Single by B. J. Thomas

from the album Young and In Love
- B-side: "You Don't Love Me Anymore ("The Train Song")"
- Released: March 1969
- Genre: Pop, Easy Listening
- Label: Scepter
- Songwriters: Mark James; Steve Tyrell;

B. J. Thomas singles chronology
| "Hooked on a Feeling" (1968) | "It's Only Love" (1969) | "Pass the Apple Eve" (1969) |

= It's Only Love (B. J. Thomas song) =

1969 song

"It's Only Love'" is a 1969 song by B. J. Thomas from his LP Young and In Love. Elvis Presley made the song a top hit in the UK, reaching No. 3 in 1980.

Thomas' original of "It's Only Love" was released in the spring of 1969. It became a modest hit in the United States: Billboard No. 45, Cash Box No. 28 and AC No. 19, while peaking at No. 24 in Canada.

== Elvis Presley cover ==

"It's Only Love" was covered two and a half years later by Elvis Presley in the fall of 1971, and released as a single along with "The Sound of Your Cry" on the B-side. Accompanying vocals were provided by the Imperials.

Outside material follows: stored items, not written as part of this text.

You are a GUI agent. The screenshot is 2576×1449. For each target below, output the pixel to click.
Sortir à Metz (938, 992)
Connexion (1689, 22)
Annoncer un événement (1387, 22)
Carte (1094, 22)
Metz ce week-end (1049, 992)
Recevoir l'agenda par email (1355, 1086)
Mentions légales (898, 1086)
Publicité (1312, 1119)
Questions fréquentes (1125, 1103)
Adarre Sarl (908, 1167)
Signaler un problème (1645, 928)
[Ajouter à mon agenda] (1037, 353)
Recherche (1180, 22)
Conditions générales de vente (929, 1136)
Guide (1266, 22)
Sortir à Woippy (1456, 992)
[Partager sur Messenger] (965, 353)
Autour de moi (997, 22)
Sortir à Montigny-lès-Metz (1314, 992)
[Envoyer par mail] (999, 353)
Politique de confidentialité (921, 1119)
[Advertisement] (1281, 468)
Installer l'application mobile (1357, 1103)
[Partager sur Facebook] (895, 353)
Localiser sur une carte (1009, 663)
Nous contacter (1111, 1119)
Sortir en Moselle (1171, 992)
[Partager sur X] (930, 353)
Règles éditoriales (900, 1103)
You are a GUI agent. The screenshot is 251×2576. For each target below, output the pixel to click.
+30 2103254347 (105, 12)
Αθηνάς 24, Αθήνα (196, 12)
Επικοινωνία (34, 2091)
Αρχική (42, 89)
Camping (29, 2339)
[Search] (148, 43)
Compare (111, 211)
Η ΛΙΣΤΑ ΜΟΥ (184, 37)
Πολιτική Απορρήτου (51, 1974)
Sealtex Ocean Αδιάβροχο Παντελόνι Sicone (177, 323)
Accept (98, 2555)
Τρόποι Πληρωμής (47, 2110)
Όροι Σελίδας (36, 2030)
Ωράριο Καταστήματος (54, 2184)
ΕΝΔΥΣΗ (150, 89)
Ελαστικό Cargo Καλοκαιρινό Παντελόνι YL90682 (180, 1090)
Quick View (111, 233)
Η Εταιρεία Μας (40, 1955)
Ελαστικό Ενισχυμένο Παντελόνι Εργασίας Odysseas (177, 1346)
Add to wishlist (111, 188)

According to the Elvis Presley official website: "Another double-ballad selection, another Elvis pick, another sales dud. 'It's Only Love' was a legitimate listener-friendly stab at the pop market (by Mark James, author of 'Suspicious Minds'), and Elvis put real effort into it. But it sold no more than 1968’s 'A Little Less Conversation', the previous low for a regular-issue Elvis single."

In the United States, "It's Only Love" reached No. 51 on the Billboard Hot 100 for the week of November 6, 1971. It also charted on the Billboard Easy Listening chart.

In 1980, it was released in some countries as a single with "Beyond the Reef" on the B-side. In the UK Singles Chart the single charted as "It's Only Love / Beyond the Reef" (double-A-sided), peaking at No. 3 on the week of August 30, 1980. As of August 2017, the single "It's Only Love" / "Beyond The Reef" is Presley's nineteenth most selling single in the UK.

Also the song "It's Only Love" was included in the 1980 box set Elvis Aron Presley (on the record 8 titled "Lost Singles").

== Charts ==
- B. J. Thomas

| Chart (1969) | Peak position |
|---|---|
| Canada RPM Top Singles | 24 |
| U.S. Billboard Hot 100 | 45 |
| U.S. Billboard Easy Listening | 37 |
| U.S. Cash Box Top 100 | 28 |

- Elvis Presley

| Chart (1971) | Peak position |
|---|---|
| Canada RPM Top Singles | 46 |
| U.S. Billboard Hot 100 | 51 |
| U.S. Billboard Easy Listening | 19 |
| U.S. Cash Box Top 100 | 51 |
| Chart (1980) | Peak position |
| UK (Official Charts Company) | 3 |

== Certifications ==
Elvis Presley version

| Region | Certification | Certified units/sales |
| United Kingdom (BPI) | Silver | 250,000^{^} |
^{^} Shipments figures based on certification alone.